Starting at the line that contains "Share via Sina Weibo icon", repeat each line exactly until the records end, keeping both the first and the last.

Segment Start: Material for this task

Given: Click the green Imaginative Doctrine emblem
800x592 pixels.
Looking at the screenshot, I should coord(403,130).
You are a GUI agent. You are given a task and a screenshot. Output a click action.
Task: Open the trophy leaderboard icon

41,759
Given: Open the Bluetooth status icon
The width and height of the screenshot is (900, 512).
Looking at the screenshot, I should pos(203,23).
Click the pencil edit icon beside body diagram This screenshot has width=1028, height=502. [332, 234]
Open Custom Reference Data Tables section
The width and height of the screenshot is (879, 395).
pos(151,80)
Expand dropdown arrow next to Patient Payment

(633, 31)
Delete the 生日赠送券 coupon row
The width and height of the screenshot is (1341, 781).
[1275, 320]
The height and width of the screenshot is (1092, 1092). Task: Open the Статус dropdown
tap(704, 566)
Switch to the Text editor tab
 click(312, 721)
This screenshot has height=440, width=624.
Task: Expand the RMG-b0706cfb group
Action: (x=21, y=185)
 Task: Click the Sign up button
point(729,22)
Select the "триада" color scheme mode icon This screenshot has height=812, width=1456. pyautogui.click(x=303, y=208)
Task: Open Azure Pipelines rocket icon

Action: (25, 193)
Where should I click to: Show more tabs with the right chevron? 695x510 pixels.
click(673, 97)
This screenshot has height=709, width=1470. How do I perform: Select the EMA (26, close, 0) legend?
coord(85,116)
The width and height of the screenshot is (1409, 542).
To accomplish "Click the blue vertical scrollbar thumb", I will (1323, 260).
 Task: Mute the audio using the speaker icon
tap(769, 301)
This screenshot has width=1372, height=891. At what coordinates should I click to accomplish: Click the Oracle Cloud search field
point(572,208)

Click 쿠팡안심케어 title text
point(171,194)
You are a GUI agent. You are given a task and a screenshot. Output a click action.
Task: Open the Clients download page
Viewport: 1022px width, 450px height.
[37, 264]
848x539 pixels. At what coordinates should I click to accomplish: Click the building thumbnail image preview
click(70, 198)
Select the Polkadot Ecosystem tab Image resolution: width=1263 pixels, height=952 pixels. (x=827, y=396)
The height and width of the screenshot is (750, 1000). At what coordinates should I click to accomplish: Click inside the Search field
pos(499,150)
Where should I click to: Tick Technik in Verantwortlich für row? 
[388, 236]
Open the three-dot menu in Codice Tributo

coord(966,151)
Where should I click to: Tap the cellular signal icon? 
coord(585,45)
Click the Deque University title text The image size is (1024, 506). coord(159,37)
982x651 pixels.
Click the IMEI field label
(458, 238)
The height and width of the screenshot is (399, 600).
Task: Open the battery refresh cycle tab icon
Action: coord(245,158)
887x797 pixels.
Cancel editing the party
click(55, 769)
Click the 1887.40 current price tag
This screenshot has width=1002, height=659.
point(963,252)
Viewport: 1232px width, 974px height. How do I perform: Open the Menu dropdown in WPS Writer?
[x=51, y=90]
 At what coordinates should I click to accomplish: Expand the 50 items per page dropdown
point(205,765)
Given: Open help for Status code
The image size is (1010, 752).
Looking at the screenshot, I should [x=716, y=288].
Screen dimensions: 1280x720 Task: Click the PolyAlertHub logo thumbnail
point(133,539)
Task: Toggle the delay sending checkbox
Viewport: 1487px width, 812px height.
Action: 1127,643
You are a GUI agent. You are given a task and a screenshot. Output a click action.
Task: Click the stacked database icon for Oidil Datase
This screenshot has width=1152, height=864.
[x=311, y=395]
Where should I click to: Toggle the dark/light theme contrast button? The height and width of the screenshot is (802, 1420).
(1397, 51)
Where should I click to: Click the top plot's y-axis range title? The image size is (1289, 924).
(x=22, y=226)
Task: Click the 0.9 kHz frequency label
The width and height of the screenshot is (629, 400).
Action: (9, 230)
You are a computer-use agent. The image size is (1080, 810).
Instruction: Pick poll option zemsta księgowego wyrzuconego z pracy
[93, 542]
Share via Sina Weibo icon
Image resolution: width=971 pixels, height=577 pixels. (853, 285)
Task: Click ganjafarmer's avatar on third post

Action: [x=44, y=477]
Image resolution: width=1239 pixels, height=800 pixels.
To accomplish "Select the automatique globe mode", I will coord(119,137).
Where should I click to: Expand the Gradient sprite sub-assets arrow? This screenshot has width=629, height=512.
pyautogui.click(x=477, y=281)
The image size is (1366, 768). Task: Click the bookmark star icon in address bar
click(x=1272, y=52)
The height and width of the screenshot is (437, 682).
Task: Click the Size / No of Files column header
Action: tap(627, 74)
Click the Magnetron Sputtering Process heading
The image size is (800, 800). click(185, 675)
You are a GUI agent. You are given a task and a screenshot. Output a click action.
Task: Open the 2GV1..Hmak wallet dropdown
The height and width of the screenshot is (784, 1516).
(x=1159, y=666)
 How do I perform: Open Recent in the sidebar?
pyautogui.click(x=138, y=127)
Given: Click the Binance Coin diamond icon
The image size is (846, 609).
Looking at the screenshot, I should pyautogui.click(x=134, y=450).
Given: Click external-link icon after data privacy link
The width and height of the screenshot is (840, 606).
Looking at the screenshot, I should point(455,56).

Segment End: Material for this task

Solved problem ->
Share via Sina Weibo icon
Image resolution: width=971 pixels, height=577 pixels. (853, 285)
Task: Click ganjafarmer's avatar on third post

Action: [x=44, y=477]
Image resolution: width=1239 pixels, height=800 pixels.
To accomplish "Select the automatique globe mode", I will coord(119,137).
Where should I click to: Expand the Gradient sprite sub-assets arrow? This screenshot has width=629, height=512.
pyautogui.click(x=477, y=281)
The image size is (1366, 768). Task: Click the bookmark star icon in address bar
click(x=1272, y=52)
The height and width of the screenshot is (437, 682).
Task: Click the Size / No of Files column header
Action: tap(627, 74)
Click the Magnetron Sputtering Process heading
The image size is (800, 800). click(185, 675)
You are a GUI agent. You are given a task and a screenshot. Output a click action.
Task: Open the 2GV1..Hmak wallet dropdown
The height and width of the screenshot is (784, 1516).
(x=1159, y=666)
 How do I perform: Open Recent in the sidebar?
pyautogui.click(x=138, y=127)
Given: Click the Binance Coin diamond icon
The image size is (846, 609).
Looking at the screenshot, I should pyautogui.click(x=134, y=450).
Given: Click external-link icon after data privacy link
The width and height of the screenshot is (840, 606).
Looking at the screenshot, I should point(455,56).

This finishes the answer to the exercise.